What CER does promise to do is to gather reliable information about the relative merits of different treatment options for particular classes of patients under defined circumstances. The information would be used in different ways by different health system stakeholders. It is pretty universally agreed that:
doctors would and should use CER findings to make better therapy choices or recommendations to patients; and
patients would and should use CER findings to more effectively evaluate physicians' advice and to be better informed participants in decisionmaking about their healthcare.
What seems to be in dispute is whether health insurers should be allowed to use CER findings to define the circumstances under which they will or will not pay for specified technologies or services. Let's look at the language of S1259:
(1) shall not use data obtained from the conduct of comparative effectiveness research, including such research that is conducted or supported using funds appropriated under the American Recovery and Reinvestment Act of 2009 (Public Law 111-5), to deny coverage of an item or service under a Federal health care program (as defined in section 1128B(f) of the Social Security Act (42 U.S.C. 1320a-7b(f))).

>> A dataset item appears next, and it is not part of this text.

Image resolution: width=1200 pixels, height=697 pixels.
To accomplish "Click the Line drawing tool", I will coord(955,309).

This is pretty remarkable. Medicare and Medicaid, faced with data from a CER study indicating that Treatment A is clearly superior to Treatment B for a particular clinical problem for all patient groups under all conditions studied, would be prohibited from denying coverage to the clearly inferior treatment. I'll say it again differently: Medicare would be required by law to cover and pay for a treatment option known to be inferior because the data establishing inferiority were collected in a CER study.

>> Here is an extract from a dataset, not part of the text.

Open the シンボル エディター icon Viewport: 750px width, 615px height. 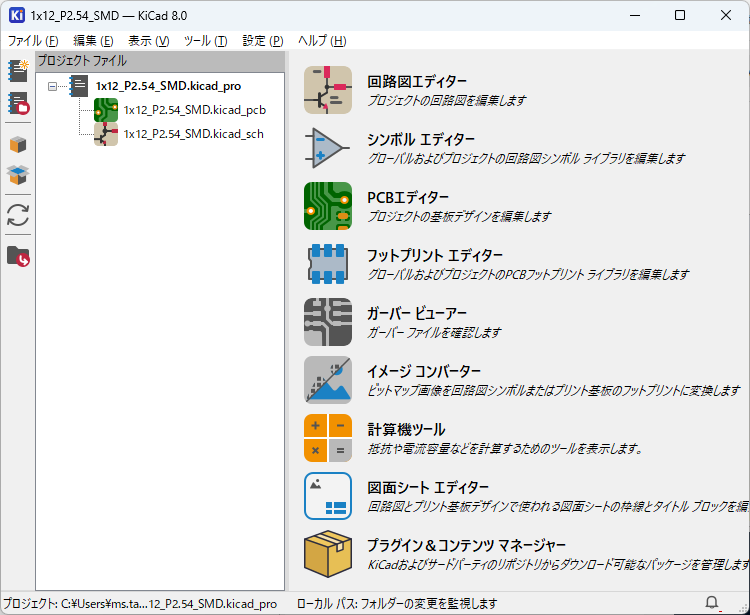327,148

This is nonsense. We want insurers, including Medicare and Medicaid, to use the best available data to cover what works and not cover what doesn't. And that is exactly what Medicare and every private insurer has been doing for years. The coverage analyses and decisions, often with detailed documentation of the determinants of the decision, are available online for anyone to review: when and where Medicare will pay for an implantable left ventricular assist device; under what circumstances Aetna will or will not pay for continuous mobile cardiac monitoring to help diagnose cardiac rhythm disorders; etc. Making these decisions is what insurers do, and they would be irresponsible - with our well-being as well as with our tax monies or premium payments - if they didn't use the best available information to make them.

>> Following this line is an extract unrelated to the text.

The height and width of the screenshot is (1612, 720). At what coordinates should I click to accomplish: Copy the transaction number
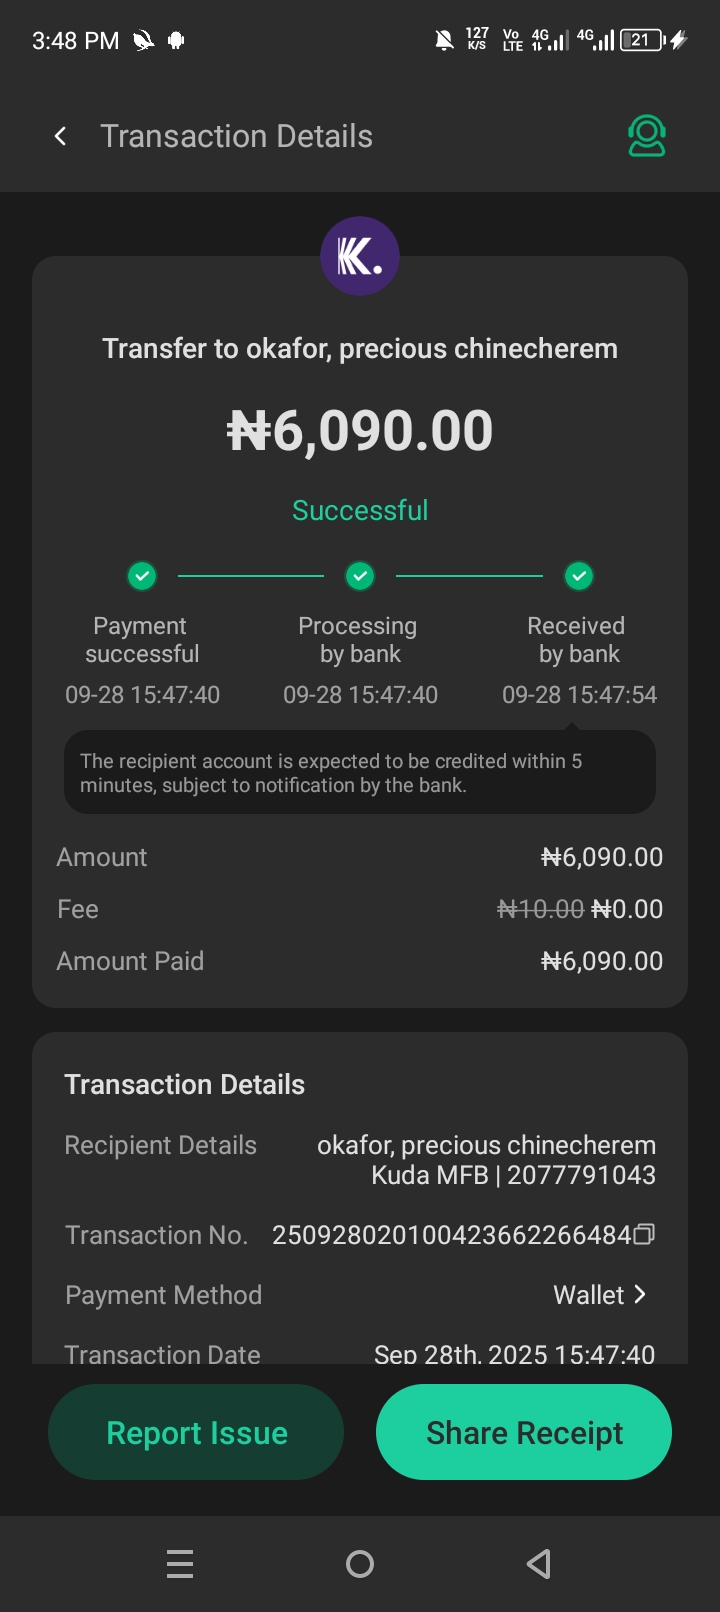click(645, 1234)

Stakeholders potentially adversely (financially) affected by insurance coverage decisions have historically had recourse to two arguments: that the insurers are "interfering with the practice of medicine" (sometimes transposed into "interfering with the sanctity of the physician-patient relationship"); or that they are rationing care. As we've come to understand that docors are as human, fallible and self-interested as the rest of us, the first argument has lost its bite. Now, those who see wide dissemination of better information as a threat are left to play the rationing card. Get below the surface, and it is absurd - but we'll see whether it retains any power.